Problem to solve — Filter these entries down to the lines that hold the word "checkbox", and show each of them.

[Records from a data collection]

= = =

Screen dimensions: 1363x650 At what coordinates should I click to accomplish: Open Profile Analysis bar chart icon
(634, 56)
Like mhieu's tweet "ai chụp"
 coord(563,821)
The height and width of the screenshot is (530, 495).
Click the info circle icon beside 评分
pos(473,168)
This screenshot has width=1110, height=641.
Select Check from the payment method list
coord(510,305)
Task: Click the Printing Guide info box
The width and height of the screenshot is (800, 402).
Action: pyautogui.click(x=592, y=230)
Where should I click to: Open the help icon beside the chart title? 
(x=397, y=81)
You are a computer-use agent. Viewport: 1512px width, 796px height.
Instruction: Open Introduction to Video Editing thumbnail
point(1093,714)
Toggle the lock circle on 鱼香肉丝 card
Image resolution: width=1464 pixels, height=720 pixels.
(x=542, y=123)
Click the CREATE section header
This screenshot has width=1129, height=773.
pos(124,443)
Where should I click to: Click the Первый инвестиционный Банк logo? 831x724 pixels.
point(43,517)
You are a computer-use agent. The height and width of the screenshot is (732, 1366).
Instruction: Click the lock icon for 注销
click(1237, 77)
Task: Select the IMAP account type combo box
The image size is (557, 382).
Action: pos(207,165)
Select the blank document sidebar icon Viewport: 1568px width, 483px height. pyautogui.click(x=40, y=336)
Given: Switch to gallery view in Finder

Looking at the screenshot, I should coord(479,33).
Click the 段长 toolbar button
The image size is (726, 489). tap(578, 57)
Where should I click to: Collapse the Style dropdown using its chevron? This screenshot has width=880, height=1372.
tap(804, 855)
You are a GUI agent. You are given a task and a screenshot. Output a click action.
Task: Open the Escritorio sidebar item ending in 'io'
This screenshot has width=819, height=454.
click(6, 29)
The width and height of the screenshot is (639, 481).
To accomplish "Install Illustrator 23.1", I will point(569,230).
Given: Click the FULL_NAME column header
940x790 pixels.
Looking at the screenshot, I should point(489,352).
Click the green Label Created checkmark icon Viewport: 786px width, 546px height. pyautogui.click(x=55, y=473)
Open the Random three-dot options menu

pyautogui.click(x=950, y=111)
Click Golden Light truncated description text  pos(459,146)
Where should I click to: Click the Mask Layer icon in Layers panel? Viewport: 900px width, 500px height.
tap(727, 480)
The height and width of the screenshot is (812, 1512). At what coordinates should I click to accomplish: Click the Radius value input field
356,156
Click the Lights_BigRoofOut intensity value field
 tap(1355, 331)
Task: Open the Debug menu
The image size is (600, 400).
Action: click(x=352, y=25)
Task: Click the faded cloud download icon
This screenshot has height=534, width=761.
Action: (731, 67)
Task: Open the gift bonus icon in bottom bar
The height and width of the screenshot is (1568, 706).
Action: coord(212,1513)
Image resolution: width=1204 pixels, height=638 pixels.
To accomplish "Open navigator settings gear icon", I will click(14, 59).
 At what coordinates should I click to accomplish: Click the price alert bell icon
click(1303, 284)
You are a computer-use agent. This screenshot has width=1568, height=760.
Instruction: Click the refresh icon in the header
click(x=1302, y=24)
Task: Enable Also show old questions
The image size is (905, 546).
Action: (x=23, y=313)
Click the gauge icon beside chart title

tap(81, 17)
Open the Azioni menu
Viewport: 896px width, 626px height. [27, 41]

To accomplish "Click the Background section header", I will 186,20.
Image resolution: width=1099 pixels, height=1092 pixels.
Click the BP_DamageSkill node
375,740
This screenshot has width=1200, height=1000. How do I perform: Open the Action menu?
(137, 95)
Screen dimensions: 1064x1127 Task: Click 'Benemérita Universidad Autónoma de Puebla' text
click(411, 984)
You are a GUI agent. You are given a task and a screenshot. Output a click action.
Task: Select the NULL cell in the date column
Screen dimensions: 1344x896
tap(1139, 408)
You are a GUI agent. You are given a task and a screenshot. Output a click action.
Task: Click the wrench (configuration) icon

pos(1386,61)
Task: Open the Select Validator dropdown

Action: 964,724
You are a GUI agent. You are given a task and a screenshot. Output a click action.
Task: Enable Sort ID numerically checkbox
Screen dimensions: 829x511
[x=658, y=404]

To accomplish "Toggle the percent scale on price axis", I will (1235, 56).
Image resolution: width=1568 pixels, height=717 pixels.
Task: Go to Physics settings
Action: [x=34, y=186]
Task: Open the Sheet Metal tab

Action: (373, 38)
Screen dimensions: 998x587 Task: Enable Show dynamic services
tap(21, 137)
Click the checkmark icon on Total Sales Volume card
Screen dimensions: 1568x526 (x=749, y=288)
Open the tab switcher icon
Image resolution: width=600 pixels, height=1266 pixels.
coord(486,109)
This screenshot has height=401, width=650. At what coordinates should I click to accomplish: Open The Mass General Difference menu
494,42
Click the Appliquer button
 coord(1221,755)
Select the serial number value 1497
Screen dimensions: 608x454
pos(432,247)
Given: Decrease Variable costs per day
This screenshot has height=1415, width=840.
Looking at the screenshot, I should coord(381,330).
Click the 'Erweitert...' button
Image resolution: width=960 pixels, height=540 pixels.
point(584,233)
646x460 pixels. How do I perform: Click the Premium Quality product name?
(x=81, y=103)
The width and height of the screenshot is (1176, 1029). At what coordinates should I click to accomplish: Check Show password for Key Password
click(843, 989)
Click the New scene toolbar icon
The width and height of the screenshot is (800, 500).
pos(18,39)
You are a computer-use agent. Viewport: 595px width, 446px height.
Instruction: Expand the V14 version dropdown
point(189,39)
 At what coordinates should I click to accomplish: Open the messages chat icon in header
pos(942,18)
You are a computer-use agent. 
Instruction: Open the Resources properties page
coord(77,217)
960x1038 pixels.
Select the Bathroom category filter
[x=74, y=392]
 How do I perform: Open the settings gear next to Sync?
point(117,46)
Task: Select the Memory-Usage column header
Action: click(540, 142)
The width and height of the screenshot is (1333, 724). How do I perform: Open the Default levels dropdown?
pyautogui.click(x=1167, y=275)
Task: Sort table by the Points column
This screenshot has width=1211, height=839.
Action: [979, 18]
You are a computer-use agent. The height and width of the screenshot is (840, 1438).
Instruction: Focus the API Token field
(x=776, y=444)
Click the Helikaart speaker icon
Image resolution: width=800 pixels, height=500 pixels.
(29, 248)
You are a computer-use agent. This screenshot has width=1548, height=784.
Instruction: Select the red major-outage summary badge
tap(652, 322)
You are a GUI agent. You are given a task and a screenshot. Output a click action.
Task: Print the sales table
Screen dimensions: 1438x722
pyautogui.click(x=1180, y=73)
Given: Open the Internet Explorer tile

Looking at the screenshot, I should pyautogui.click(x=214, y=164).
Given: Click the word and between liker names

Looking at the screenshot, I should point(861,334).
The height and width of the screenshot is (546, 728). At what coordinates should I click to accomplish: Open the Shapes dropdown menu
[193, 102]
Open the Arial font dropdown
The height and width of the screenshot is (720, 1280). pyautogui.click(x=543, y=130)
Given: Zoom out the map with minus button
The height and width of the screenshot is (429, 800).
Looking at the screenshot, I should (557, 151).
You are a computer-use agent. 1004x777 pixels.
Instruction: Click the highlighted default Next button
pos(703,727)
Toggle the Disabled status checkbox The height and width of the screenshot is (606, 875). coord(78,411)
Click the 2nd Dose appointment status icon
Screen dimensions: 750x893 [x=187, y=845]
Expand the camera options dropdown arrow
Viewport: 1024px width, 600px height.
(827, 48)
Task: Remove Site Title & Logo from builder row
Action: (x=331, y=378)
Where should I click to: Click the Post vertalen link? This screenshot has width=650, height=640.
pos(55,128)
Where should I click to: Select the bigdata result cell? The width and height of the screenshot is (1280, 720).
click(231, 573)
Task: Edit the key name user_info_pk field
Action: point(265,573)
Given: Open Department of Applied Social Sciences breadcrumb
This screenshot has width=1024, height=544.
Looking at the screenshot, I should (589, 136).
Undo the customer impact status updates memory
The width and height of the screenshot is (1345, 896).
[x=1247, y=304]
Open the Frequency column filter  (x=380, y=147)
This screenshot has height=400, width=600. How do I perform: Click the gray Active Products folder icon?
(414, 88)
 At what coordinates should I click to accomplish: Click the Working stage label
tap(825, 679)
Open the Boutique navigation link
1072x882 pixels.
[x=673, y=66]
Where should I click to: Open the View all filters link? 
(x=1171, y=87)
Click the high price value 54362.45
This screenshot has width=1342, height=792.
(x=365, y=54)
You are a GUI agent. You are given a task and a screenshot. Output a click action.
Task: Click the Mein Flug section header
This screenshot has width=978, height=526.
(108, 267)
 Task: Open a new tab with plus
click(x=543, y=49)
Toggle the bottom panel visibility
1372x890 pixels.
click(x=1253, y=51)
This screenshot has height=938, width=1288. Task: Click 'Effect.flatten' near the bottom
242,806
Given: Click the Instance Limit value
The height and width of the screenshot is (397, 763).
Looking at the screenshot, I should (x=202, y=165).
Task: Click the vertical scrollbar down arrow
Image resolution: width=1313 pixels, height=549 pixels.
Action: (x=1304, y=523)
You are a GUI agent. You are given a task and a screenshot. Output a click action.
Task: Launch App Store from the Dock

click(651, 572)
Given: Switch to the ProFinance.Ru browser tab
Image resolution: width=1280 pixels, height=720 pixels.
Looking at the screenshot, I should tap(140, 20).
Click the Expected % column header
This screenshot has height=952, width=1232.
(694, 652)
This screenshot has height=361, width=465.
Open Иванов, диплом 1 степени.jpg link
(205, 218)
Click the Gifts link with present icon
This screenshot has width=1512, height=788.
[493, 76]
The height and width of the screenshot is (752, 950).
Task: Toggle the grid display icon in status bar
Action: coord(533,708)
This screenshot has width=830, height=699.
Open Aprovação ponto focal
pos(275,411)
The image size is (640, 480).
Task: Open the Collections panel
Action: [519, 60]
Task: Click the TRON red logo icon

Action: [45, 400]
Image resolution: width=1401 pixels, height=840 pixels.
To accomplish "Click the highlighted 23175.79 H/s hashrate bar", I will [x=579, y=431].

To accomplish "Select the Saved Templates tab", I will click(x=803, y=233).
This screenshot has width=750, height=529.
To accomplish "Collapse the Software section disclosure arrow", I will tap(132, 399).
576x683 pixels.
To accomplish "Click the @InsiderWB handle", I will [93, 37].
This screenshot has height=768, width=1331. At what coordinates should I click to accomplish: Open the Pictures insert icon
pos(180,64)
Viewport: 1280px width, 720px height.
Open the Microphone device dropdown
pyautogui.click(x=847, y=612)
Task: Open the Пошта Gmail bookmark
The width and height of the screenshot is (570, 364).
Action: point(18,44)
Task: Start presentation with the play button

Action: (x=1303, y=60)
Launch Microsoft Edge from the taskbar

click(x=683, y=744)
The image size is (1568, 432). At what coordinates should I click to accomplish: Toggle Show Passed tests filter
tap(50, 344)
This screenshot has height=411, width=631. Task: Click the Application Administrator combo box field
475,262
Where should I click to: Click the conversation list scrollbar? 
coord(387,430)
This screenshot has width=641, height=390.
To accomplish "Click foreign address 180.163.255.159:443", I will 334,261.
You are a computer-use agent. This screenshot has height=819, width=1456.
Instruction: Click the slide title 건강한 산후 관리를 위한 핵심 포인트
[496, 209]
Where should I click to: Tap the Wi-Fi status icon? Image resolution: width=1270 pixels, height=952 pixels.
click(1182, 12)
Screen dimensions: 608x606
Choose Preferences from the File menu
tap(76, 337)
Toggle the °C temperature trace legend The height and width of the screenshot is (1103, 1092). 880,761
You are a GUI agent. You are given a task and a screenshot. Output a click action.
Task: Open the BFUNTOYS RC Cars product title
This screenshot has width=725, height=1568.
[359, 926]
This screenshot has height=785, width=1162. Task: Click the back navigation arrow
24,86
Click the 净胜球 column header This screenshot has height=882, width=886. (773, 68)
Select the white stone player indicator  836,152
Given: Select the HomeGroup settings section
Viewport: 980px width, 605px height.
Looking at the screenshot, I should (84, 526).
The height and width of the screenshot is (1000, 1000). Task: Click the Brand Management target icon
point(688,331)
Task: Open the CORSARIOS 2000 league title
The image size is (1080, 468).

= = =

Problem solution —
Task: Enable Sort ID numerically checkbox
Toggle the Disabled status checkbox The height and width of the screenshot is (606, 875). coord(78,411)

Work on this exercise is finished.